Discussion in 'Black and White' started by chris_kedrowski, Feb 18, 2003.
Does anyone know of any good mail labs for developing kodak HIE
Because I just know my local Walmart/Kmart labs would mess it up, thanks for any opinions!
Try a local pro lab.
I took my very first roll to a Wolfe Camera store, which is where I bought it. I figured, since I bought it there, they should be able to handle processing (they send it out, by the way). Wrong! Apparently the film was opened under IR light or safelight and fogged from one end of the roll. Also had numerous scratches. But, I did get two free rolls of HIE for my trouble, and my shots were local scenery, so I didn't lose anything valuable. The manager there did say they normally had HIE processed by these people without problems, but needless to say, I was skeptical of repeating the experience. I think their normal price for this developing was around $16 or so.
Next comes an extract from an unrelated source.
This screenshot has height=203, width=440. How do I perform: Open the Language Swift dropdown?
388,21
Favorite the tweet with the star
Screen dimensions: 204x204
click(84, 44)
Next two rolls, I took to BWC labs here in Dallas. They developed and machine-printed 4x6's for me, did a first class job, did it quick. It was expensive, around $24/roll or so total. You can also just have it developed and make a proof sheet, but the cost to make any enlargements (even 4x6's) is high enough that making a half dozen prints off the roll would have cost the same as machine-printing the whole roll in the first place.
By the way, at BWC, I took my film in, and the first thing the saleslady did was put scotch tape over the lid on that canister to make sure no one popped it off for the regular processing. That was a good sign! She says even their equipment uses IR sensors, so they have to turn off the sensors and then make a special run with the IR.
Last two rolls, I have processed myself, with no problems.
You should really develop it yourself. I developed my first roll this weekend and every frame came out great. Its not that hard. Your results are more immediate and its a lot of fun. I wouldn't trust someone else to do it right.
I wouldn't even think about mailing it out. Find a good Pro Lab in your area that knows what to do with it or--as suggested above--soup it up yourself. I guarantee you will be happier with the results.